◆ Material provided ◆
⁂
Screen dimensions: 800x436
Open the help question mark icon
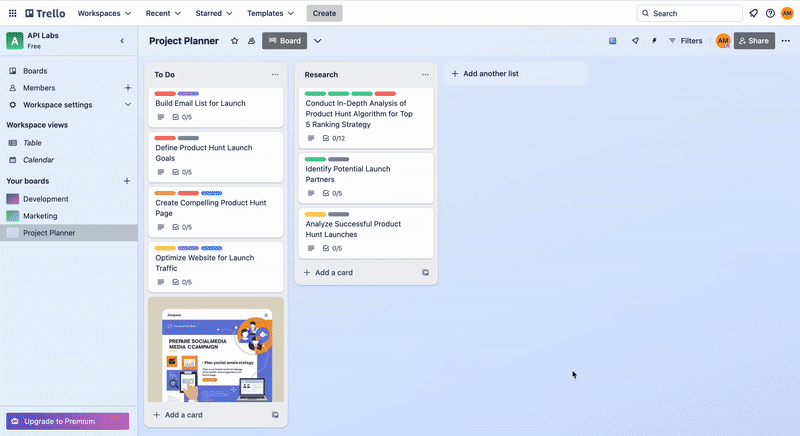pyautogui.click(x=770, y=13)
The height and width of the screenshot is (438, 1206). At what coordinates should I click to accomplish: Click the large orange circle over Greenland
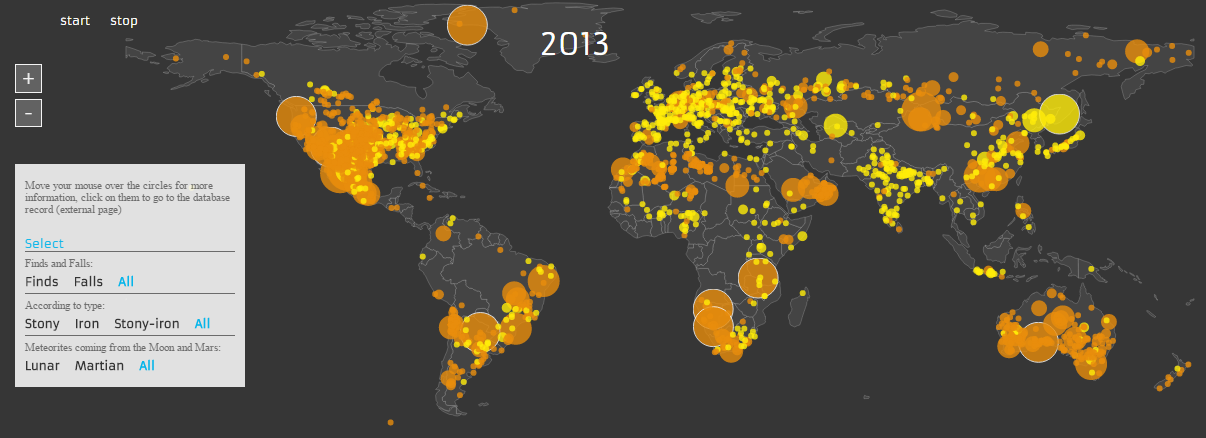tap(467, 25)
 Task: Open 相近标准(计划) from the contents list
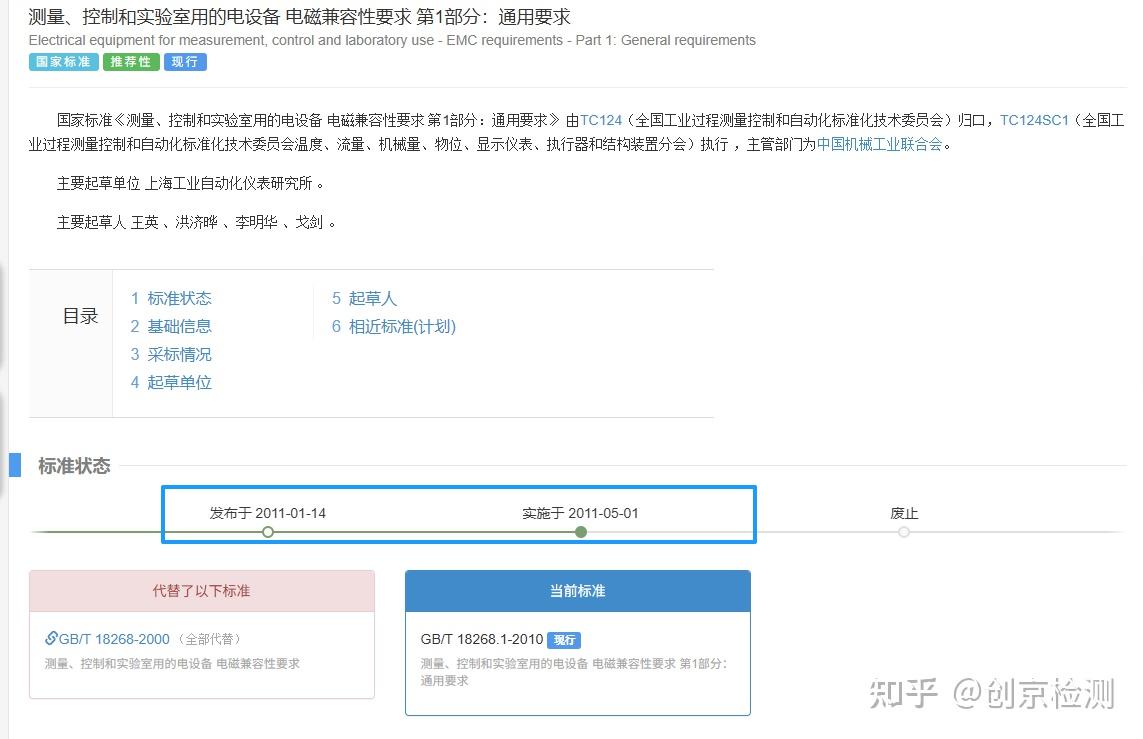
⁂
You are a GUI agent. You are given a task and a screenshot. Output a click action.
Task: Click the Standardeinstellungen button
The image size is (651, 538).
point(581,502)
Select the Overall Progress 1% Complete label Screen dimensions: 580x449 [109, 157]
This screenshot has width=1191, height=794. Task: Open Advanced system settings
⁂
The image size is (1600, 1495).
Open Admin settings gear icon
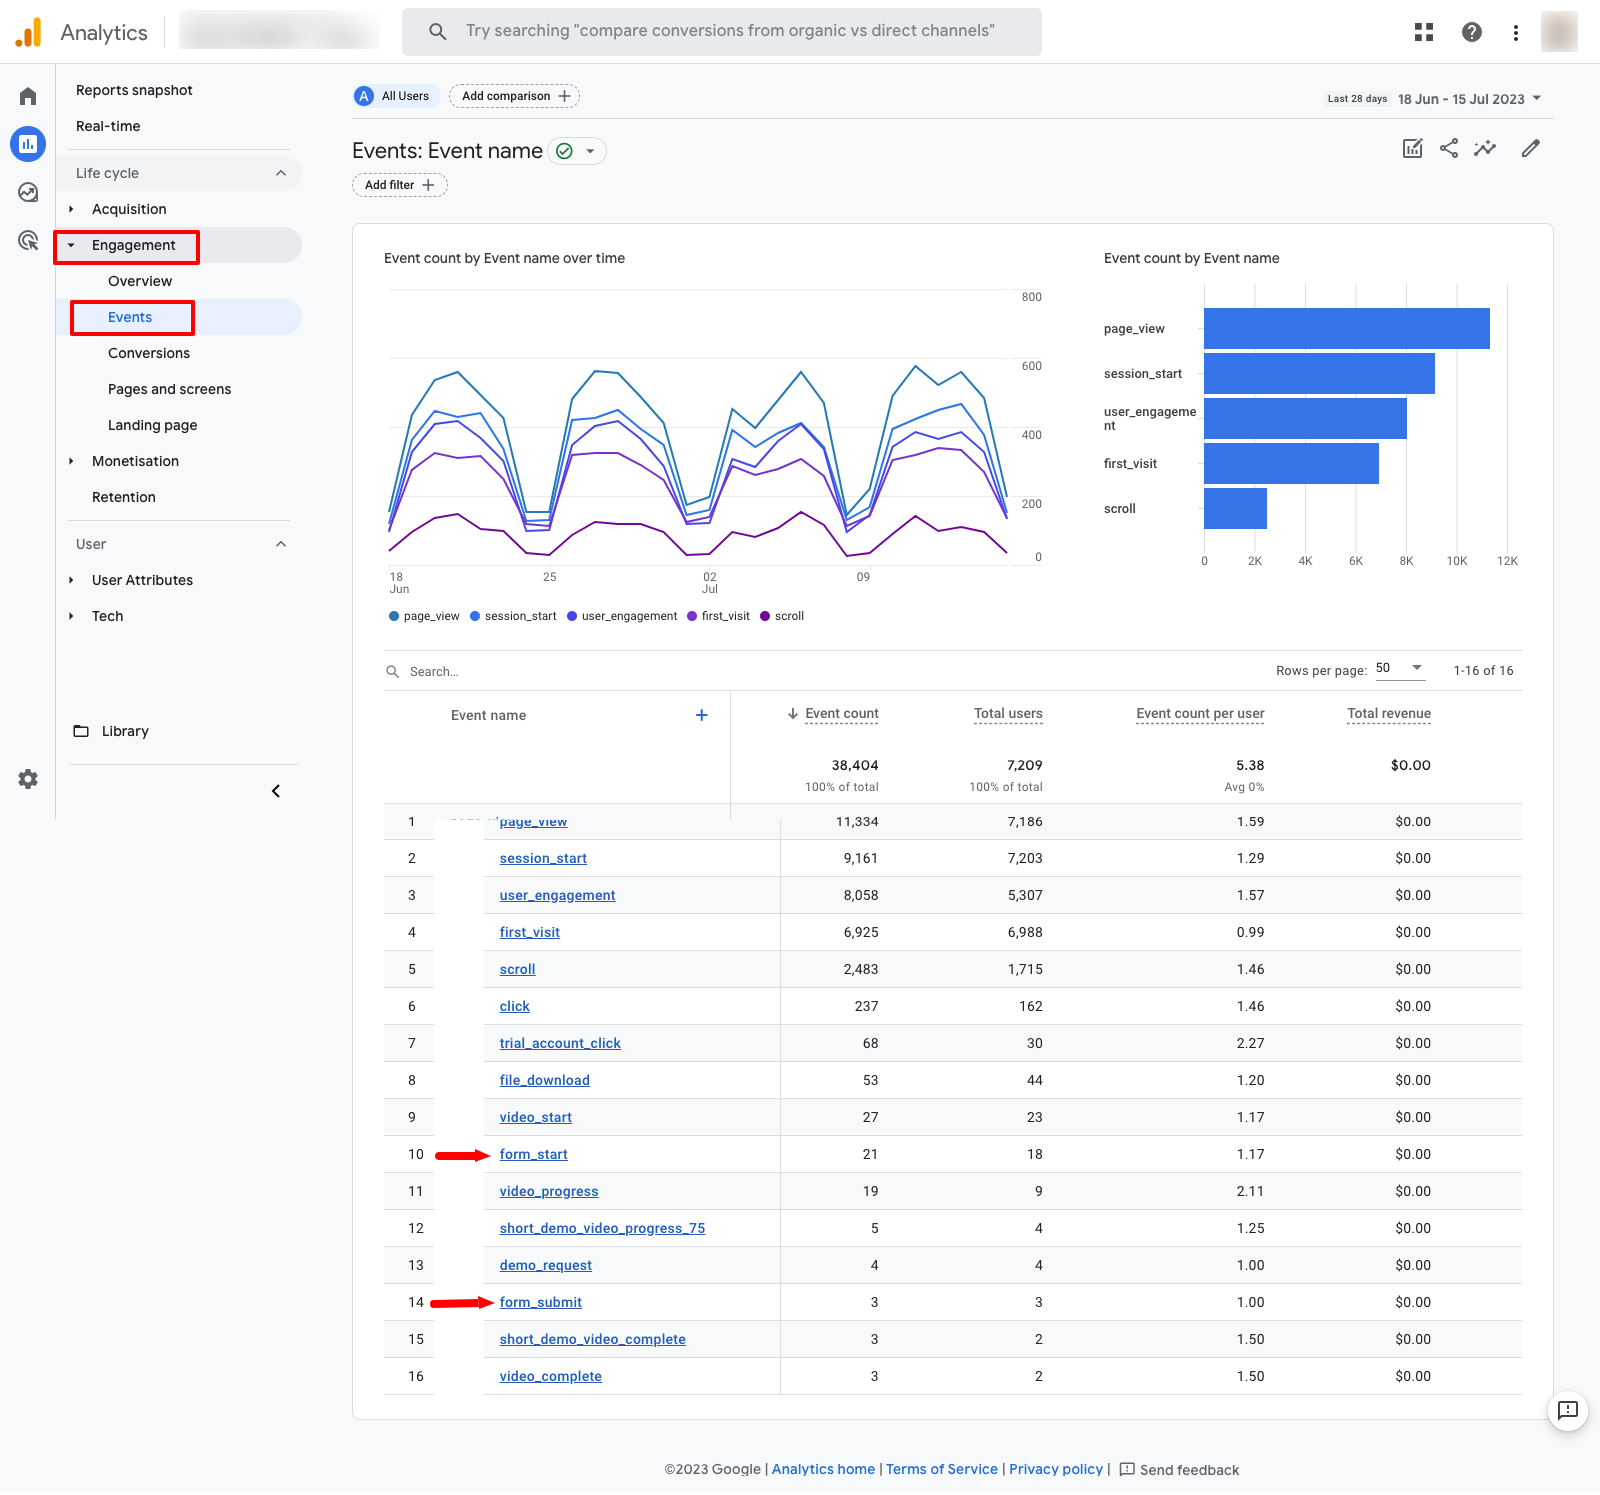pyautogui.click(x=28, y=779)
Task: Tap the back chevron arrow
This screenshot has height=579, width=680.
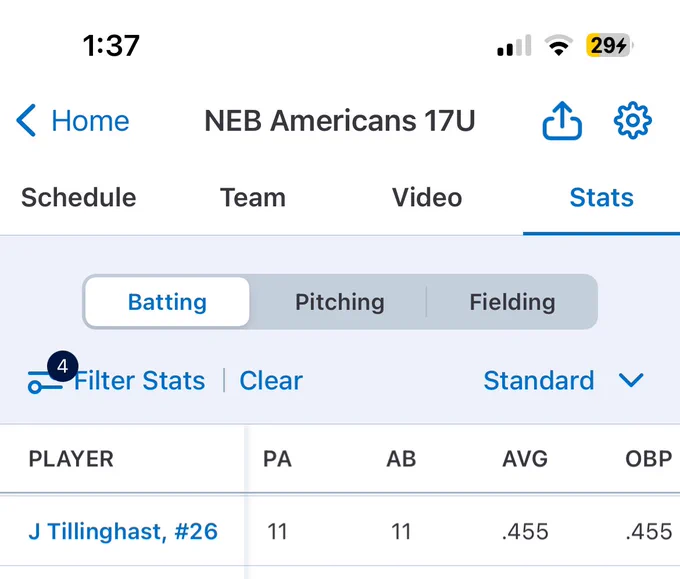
⁂
◆ Work to be completed ◆
All lines with the string "This" must be copied from the data.

◆ Exercise response ◆
This screenshot has width=1191, height=794. Task: Open Advanced system settings
This screenshot has height=579, width=680.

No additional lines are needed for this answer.